Aim: Convert the records, starting with the line that contains "Select the row for shareholder 赵建平" and going on through the end of the records, into a JSON list of strings with one string per line and no blank lines. Leave the pictures out of the answer.

[BEGIN Supplied data]

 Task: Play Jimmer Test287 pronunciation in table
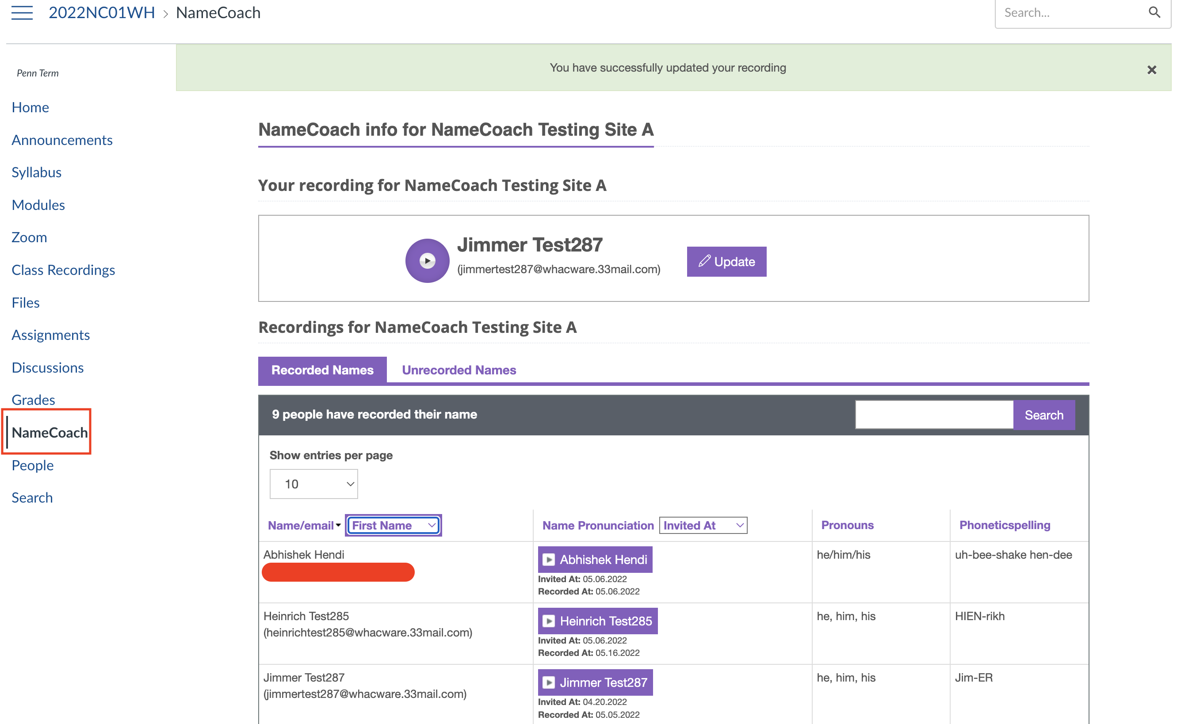point(595,682)
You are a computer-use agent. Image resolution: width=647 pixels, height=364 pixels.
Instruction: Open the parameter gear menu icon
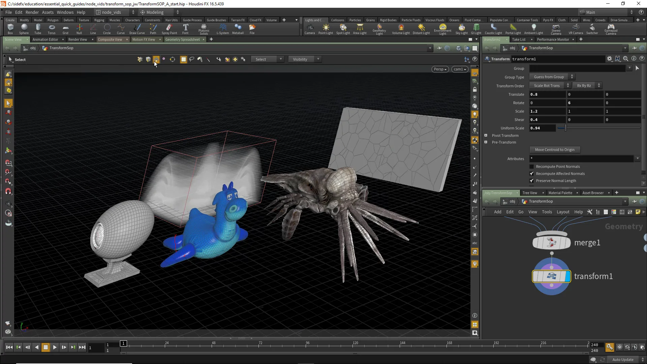(609, 59)
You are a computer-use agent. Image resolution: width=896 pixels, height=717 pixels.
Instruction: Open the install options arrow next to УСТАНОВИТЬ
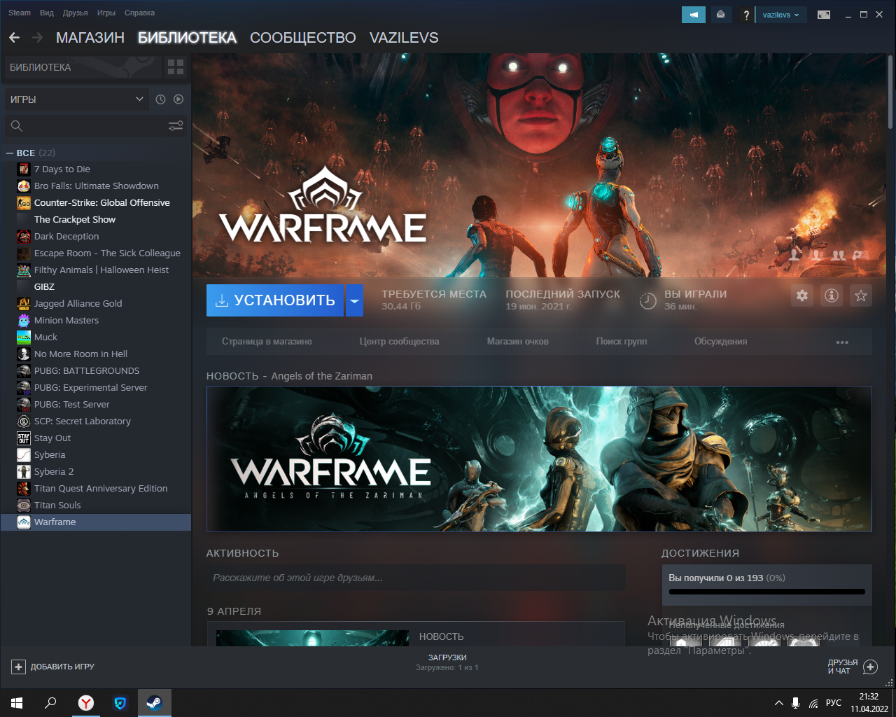354,300
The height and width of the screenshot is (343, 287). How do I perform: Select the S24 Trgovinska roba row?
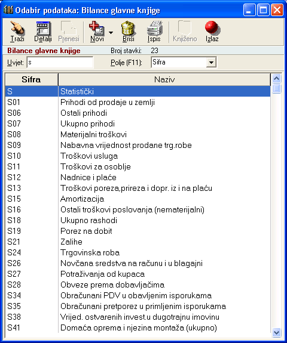[x=138, y=253]
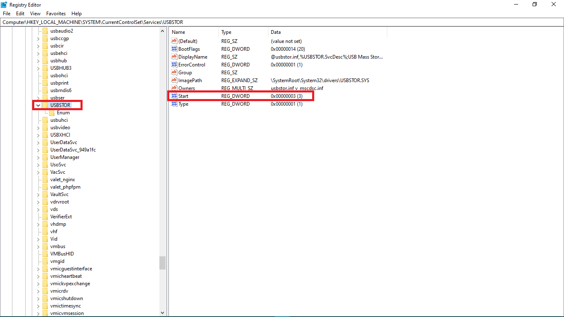Image resolution: width=564 pixels, height=317 pixels.
Task: Click the Name column header
Action: click(x=178, y=32)
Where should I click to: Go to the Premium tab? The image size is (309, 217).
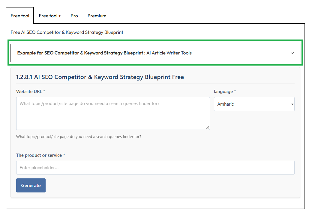pos(97,16)
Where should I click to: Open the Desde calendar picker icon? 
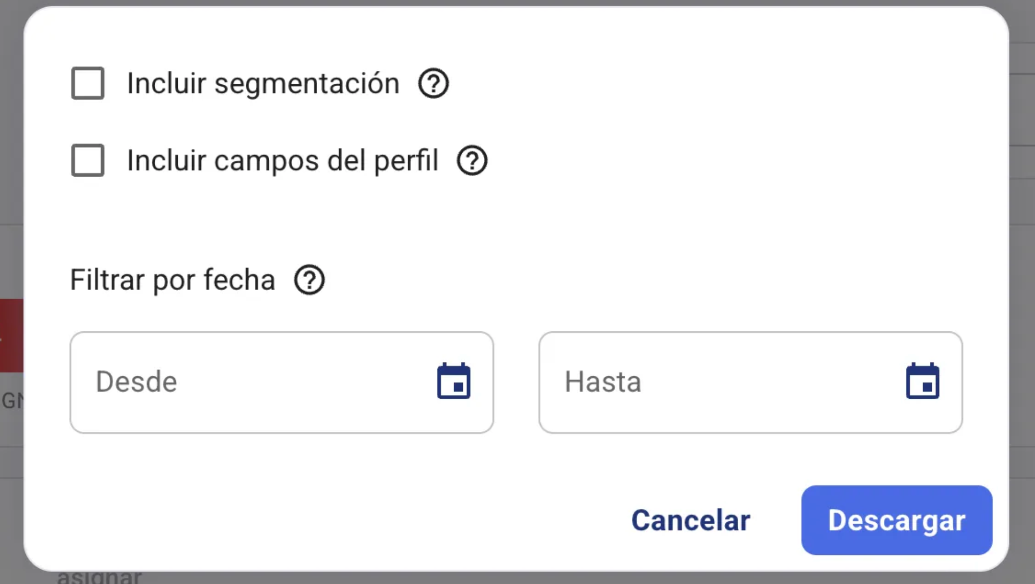[454, 381]
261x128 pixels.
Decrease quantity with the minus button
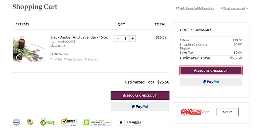pyautogui.click(x=118, y=39)
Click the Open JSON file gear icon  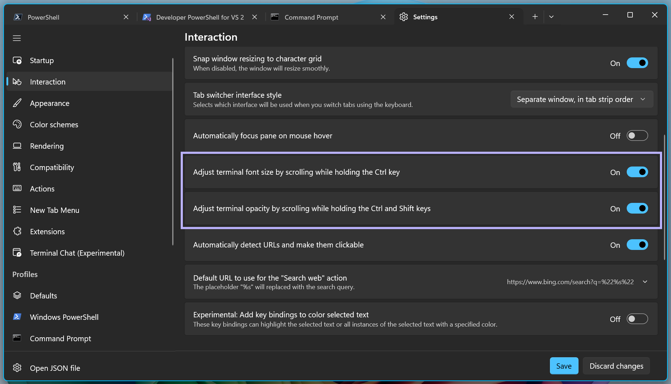[17, 368]
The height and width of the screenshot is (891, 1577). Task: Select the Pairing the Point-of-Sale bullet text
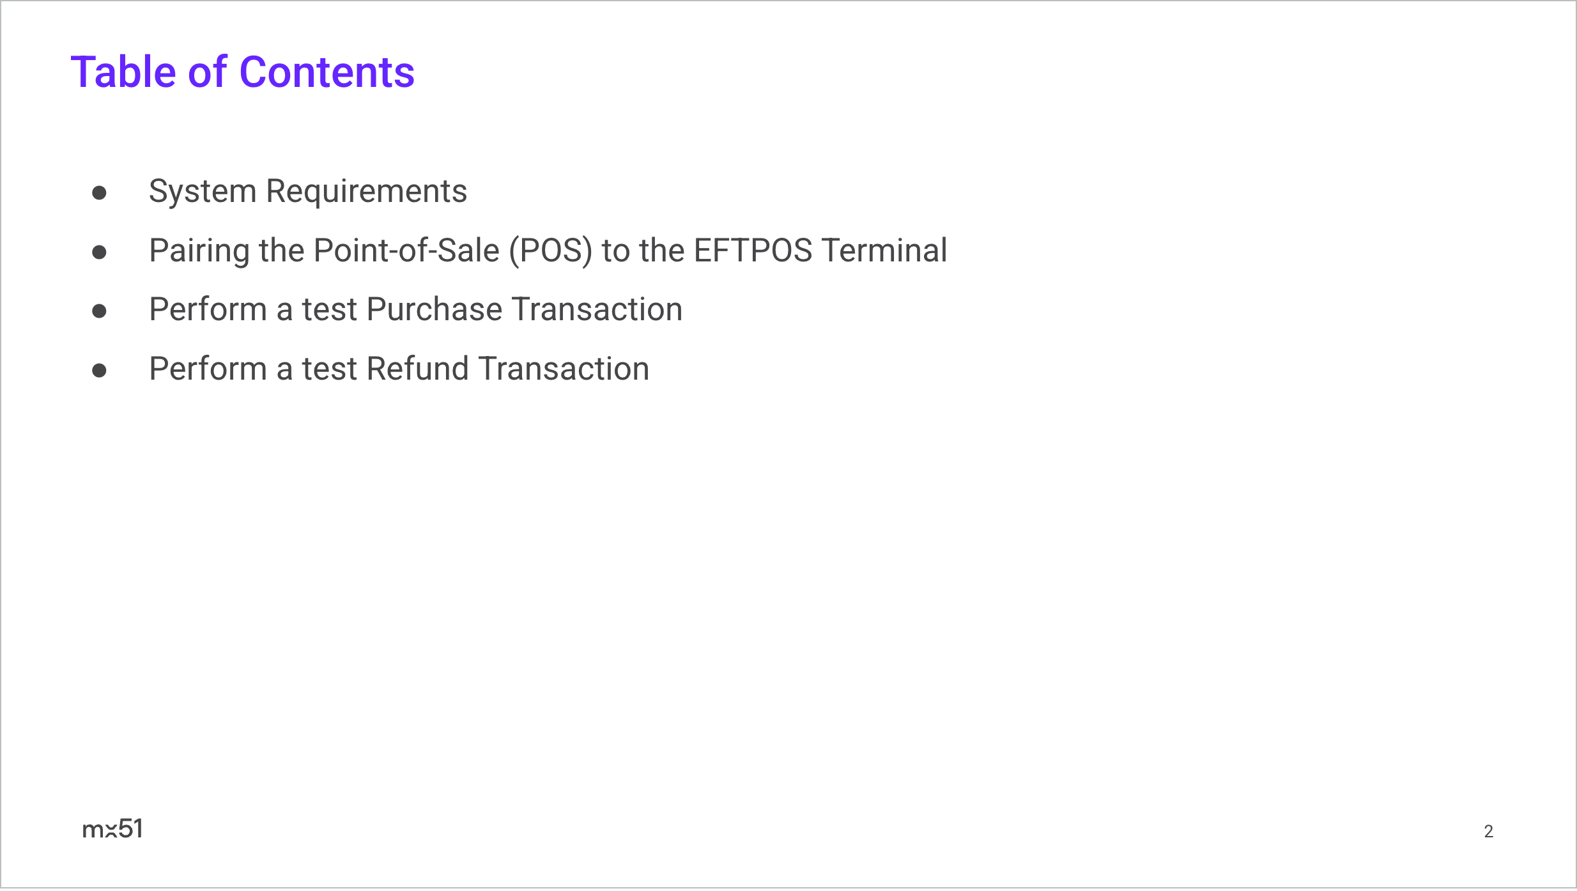click(x=547, y=250)
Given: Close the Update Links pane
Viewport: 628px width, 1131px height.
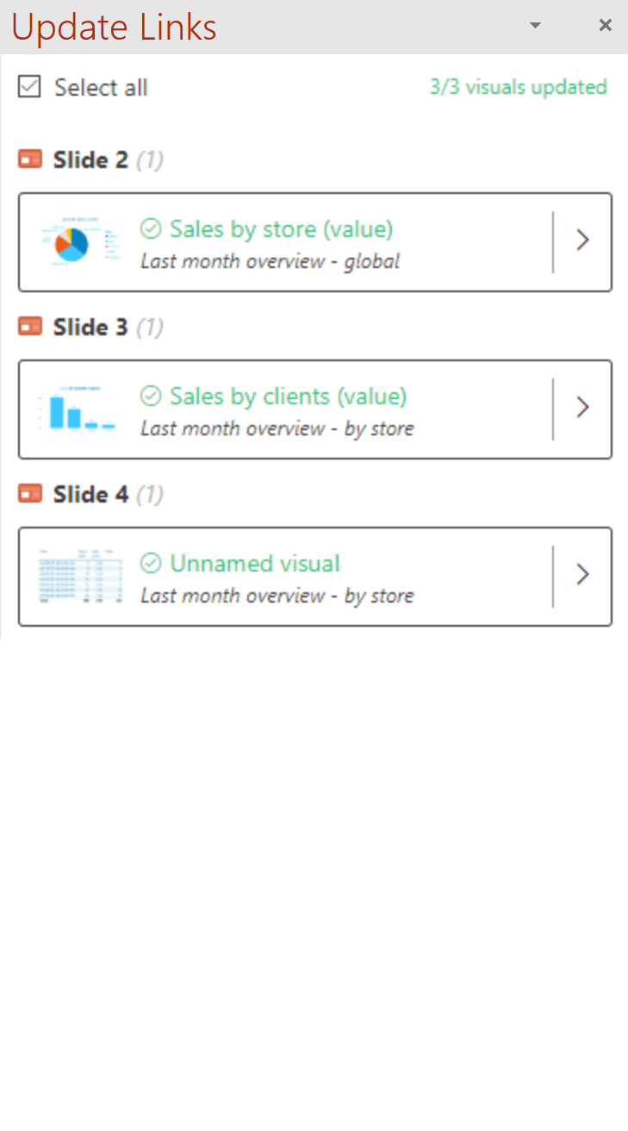Looking at the screenshot, I should [606, 26].
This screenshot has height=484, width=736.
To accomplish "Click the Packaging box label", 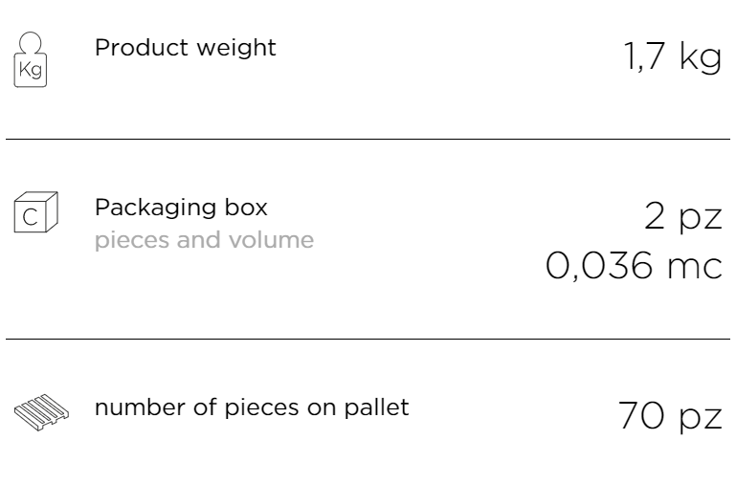I will pyautogui.click(x=181, y=208).
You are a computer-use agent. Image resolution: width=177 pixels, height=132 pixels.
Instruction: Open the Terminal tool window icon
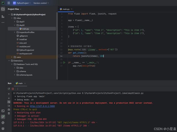(3, 111)

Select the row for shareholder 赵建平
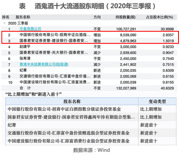89,47
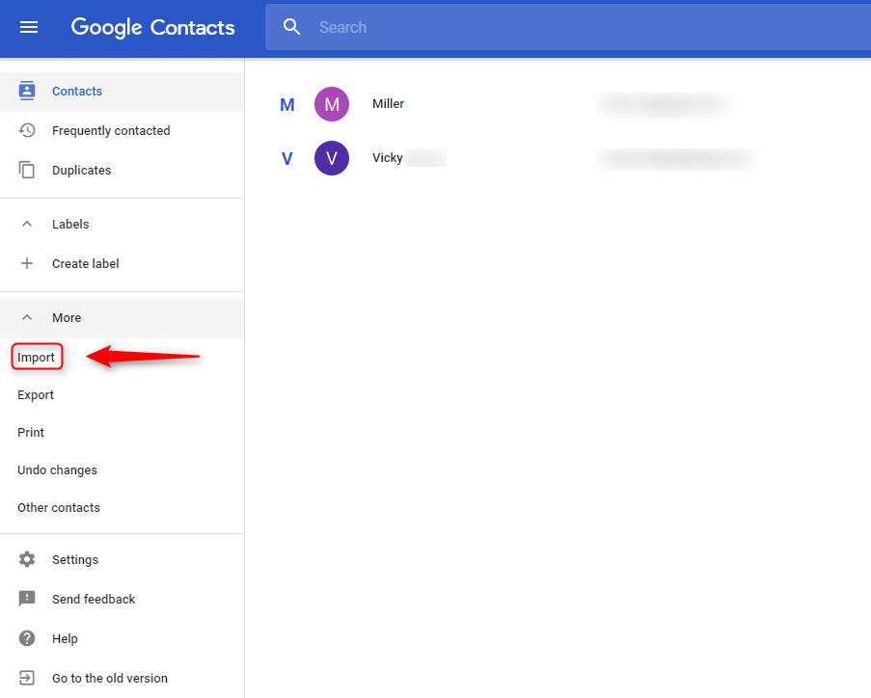Viewport: 871px width, 698px height.
Task: Select Miller's purple avatar circle
Action: pyautogui.click(x=331, y=103)
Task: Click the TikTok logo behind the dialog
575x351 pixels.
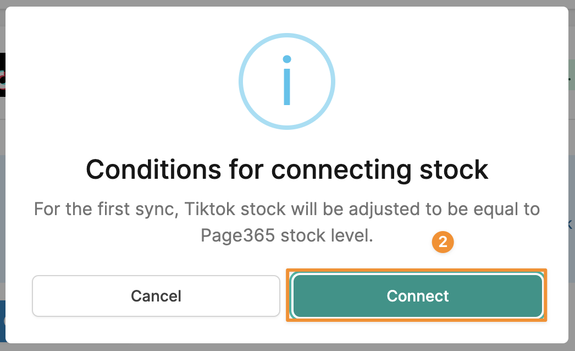Action: tap(3, 75)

[END Supplied data]

The output:
[
  "Select the row for shareholder 赵建平",
  "89,47",
  "Viewport: 871px width, 698px height.",
  "Task: Select Miller's purple avatar circle",
  "Action: pyautogui.click(x=331, y=103)",
  "Task: Click the TikTok logo behind the dialog",
  "575x351 pixels.",
  "Action: tap(3, 75)"
]